YOUR TASK: Search the records for the string "status" and report how many lines contain it, with nothing else.

SUPPLIED MATERIAL:
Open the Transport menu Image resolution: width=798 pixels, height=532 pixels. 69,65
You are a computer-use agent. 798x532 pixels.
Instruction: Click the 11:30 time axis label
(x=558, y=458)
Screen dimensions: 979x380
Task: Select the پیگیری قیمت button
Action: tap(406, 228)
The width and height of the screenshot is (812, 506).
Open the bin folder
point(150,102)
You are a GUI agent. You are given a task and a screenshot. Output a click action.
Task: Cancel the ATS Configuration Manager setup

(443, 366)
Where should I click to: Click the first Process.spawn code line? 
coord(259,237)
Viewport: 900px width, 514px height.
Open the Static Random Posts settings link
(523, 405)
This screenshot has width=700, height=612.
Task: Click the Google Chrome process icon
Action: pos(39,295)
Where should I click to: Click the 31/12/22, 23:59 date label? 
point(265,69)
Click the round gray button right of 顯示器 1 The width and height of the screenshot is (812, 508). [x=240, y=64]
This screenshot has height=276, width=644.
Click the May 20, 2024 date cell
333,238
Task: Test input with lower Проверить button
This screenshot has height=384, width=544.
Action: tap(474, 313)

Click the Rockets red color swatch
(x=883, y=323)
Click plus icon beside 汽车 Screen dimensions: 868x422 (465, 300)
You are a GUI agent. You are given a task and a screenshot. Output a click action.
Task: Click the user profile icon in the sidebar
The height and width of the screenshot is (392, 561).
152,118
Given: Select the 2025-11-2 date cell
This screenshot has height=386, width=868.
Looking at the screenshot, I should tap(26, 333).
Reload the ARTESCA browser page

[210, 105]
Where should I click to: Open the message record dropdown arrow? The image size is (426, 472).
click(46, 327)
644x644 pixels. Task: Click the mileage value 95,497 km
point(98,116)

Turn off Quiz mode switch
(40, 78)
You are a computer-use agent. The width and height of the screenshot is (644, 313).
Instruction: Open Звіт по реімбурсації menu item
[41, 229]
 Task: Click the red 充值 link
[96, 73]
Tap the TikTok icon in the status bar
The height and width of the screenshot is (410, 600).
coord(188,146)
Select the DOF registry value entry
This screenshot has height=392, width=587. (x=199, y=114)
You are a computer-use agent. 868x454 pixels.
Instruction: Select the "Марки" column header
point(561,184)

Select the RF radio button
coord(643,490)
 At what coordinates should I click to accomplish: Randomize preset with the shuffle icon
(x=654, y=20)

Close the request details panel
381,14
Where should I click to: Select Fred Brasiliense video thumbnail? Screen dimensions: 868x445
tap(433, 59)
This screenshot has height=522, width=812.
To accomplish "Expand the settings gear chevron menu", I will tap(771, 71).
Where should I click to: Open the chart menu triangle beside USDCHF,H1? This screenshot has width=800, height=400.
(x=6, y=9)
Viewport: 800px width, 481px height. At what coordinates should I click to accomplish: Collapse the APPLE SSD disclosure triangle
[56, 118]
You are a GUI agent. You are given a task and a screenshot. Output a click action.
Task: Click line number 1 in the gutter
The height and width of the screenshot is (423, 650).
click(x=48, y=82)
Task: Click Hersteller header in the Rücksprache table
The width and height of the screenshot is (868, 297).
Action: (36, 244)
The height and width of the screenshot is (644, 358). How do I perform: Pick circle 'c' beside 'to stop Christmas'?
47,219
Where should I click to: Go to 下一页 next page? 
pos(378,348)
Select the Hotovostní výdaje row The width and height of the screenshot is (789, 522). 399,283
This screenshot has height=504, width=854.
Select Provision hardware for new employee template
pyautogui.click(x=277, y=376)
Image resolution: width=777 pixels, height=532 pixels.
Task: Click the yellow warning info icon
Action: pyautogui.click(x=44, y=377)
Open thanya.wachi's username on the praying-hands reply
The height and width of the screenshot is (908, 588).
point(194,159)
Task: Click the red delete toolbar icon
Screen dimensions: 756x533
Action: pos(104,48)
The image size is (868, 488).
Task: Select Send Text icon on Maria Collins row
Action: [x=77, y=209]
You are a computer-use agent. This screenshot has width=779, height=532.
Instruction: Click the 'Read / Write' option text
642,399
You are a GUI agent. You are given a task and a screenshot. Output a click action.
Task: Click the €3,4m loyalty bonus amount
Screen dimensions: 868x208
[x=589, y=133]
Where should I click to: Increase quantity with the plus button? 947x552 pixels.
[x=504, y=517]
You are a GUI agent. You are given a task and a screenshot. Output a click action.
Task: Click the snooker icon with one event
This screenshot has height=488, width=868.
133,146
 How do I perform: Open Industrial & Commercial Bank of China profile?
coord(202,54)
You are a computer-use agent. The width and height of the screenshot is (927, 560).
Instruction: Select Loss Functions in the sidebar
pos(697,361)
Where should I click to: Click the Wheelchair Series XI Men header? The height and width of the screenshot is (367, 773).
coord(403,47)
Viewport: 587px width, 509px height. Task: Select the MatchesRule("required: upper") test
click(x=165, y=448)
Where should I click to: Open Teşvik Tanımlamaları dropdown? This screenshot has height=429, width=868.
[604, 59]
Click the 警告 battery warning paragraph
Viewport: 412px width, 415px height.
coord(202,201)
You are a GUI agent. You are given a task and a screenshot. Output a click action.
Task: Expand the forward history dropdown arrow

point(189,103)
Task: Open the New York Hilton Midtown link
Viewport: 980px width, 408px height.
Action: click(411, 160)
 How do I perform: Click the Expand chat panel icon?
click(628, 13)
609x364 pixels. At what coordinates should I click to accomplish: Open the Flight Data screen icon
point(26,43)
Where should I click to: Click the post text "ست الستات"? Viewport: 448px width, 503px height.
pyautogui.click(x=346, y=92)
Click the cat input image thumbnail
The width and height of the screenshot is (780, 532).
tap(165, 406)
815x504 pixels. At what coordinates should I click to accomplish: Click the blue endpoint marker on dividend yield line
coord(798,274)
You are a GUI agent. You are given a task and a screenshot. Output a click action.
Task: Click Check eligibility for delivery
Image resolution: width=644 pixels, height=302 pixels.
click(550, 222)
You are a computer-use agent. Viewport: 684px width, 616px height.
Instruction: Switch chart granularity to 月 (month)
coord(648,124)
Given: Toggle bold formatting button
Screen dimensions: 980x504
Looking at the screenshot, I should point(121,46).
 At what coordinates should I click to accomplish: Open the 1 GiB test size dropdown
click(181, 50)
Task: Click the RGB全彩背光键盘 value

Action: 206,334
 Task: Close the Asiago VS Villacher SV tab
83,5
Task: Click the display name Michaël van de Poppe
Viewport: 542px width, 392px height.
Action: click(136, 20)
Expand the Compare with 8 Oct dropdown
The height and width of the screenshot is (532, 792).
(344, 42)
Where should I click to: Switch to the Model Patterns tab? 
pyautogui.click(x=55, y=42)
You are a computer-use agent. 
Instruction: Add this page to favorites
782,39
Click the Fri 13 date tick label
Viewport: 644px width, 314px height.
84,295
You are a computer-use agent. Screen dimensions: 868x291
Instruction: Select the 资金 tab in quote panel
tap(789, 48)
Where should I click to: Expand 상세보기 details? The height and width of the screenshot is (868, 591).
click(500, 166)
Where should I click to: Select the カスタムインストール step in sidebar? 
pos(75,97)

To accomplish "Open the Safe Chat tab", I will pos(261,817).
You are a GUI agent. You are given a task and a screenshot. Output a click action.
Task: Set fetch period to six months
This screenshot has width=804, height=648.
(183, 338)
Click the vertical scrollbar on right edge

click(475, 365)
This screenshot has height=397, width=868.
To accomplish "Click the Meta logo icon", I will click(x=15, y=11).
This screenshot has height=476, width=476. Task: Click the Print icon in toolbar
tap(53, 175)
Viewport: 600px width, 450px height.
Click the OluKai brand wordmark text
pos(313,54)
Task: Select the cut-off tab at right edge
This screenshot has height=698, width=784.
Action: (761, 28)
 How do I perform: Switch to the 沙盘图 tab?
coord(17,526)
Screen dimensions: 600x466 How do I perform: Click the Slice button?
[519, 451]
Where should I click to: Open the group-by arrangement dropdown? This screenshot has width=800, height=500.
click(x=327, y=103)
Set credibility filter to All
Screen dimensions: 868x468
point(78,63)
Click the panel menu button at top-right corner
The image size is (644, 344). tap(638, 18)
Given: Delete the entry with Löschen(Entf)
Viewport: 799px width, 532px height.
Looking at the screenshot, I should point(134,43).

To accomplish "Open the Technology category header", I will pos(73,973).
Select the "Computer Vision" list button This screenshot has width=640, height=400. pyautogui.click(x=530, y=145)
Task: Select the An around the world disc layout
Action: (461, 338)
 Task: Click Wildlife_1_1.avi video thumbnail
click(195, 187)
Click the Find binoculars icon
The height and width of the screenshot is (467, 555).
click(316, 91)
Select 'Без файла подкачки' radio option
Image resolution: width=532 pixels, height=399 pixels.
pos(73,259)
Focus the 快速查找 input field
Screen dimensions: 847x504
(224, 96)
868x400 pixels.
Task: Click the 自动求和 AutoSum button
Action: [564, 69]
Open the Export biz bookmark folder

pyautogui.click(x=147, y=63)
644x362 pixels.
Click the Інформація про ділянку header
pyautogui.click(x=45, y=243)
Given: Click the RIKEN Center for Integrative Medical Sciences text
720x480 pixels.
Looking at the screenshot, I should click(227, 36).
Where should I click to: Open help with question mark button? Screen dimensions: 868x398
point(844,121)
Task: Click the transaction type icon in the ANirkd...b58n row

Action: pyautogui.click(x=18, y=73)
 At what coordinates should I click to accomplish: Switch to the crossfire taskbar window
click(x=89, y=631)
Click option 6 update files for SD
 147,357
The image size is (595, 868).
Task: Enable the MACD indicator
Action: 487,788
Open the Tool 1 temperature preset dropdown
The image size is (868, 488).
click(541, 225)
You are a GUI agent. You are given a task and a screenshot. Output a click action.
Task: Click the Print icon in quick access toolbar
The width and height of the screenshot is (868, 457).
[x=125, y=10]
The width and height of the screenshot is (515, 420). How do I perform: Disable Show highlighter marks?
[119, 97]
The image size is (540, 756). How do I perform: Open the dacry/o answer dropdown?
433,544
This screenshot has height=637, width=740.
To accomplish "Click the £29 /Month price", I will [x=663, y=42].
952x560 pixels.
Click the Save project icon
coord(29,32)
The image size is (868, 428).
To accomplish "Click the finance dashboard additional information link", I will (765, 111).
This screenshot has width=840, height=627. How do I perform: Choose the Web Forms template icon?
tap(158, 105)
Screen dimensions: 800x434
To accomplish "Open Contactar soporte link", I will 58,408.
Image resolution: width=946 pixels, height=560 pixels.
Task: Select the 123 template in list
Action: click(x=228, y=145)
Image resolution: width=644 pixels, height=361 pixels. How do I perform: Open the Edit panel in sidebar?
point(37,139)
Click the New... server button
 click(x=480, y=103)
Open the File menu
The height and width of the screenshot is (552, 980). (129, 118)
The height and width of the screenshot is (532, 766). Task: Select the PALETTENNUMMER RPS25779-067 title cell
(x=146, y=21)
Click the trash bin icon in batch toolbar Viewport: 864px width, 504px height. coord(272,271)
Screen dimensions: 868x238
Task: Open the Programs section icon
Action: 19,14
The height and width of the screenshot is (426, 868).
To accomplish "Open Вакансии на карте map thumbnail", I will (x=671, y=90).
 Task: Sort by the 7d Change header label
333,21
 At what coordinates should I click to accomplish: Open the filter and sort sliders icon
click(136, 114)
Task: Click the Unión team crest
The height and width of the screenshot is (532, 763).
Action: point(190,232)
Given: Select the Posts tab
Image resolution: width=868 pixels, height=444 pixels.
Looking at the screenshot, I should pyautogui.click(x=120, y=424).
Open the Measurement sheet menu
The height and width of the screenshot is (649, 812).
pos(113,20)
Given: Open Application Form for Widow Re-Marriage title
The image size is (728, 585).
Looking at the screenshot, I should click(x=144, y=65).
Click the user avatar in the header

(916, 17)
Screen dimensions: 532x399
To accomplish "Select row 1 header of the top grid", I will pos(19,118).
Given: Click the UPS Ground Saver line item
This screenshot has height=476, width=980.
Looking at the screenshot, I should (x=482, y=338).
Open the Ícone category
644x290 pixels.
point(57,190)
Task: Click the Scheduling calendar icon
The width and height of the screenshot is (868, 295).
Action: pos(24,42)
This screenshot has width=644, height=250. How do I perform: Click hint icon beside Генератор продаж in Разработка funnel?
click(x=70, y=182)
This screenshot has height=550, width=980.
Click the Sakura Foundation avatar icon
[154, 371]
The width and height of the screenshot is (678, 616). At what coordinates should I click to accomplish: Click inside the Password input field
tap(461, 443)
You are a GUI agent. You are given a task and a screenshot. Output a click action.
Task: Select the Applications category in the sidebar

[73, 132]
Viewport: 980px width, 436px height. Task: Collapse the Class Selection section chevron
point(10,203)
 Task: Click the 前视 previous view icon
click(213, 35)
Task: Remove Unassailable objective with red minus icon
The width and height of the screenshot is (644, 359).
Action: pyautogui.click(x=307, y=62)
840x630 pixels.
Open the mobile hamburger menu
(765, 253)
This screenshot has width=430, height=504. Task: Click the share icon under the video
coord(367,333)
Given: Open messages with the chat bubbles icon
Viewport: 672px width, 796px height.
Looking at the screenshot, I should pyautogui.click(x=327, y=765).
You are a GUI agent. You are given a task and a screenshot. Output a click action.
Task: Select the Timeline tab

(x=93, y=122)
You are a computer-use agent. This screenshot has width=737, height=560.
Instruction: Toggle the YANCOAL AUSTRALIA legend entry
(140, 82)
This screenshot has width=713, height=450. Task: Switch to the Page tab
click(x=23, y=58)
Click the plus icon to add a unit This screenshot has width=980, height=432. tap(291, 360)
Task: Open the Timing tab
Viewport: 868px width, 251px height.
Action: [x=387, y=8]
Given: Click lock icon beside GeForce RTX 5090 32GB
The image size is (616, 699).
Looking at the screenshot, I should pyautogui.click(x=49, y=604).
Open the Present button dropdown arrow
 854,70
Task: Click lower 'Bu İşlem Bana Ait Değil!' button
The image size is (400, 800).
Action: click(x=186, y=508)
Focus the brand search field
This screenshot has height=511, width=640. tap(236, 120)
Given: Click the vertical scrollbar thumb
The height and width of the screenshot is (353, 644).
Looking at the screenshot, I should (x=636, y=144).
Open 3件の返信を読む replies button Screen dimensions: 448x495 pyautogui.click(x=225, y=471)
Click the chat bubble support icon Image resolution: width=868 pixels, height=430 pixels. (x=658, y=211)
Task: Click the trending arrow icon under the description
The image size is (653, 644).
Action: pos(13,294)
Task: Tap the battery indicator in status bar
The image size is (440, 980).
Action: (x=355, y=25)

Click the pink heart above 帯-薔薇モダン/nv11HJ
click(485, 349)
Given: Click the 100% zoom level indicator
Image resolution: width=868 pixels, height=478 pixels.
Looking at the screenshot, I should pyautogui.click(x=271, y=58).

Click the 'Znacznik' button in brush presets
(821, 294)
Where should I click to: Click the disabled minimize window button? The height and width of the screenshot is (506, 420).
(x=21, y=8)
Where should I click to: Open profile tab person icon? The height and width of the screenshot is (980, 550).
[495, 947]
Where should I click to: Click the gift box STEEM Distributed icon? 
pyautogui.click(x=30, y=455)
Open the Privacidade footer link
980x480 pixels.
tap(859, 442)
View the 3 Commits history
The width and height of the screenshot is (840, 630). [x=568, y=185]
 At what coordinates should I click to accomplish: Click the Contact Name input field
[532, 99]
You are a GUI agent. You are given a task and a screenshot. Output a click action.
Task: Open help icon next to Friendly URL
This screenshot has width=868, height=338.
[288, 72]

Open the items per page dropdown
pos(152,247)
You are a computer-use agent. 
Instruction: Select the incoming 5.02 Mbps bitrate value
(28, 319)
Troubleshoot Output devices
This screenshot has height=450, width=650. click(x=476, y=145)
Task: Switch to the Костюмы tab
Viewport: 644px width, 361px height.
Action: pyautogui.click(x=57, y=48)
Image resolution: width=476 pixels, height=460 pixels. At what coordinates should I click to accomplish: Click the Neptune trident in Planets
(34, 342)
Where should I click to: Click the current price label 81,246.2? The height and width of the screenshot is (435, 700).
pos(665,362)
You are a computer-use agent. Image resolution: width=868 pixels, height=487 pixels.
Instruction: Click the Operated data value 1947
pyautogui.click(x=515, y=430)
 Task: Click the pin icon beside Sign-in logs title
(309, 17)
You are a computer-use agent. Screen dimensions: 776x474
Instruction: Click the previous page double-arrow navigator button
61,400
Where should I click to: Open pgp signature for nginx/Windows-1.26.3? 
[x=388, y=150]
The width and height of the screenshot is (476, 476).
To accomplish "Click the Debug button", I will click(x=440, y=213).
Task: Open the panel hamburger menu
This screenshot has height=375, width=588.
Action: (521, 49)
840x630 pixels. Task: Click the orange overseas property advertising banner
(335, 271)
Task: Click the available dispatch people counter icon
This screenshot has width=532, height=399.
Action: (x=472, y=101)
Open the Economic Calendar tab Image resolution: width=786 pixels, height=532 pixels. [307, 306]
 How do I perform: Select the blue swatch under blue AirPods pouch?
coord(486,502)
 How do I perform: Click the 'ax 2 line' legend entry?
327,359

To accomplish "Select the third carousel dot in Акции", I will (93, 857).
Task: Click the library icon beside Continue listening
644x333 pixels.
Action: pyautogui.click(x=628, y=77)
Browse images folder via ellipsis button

SOLUTION TO THE PROBLEM: 2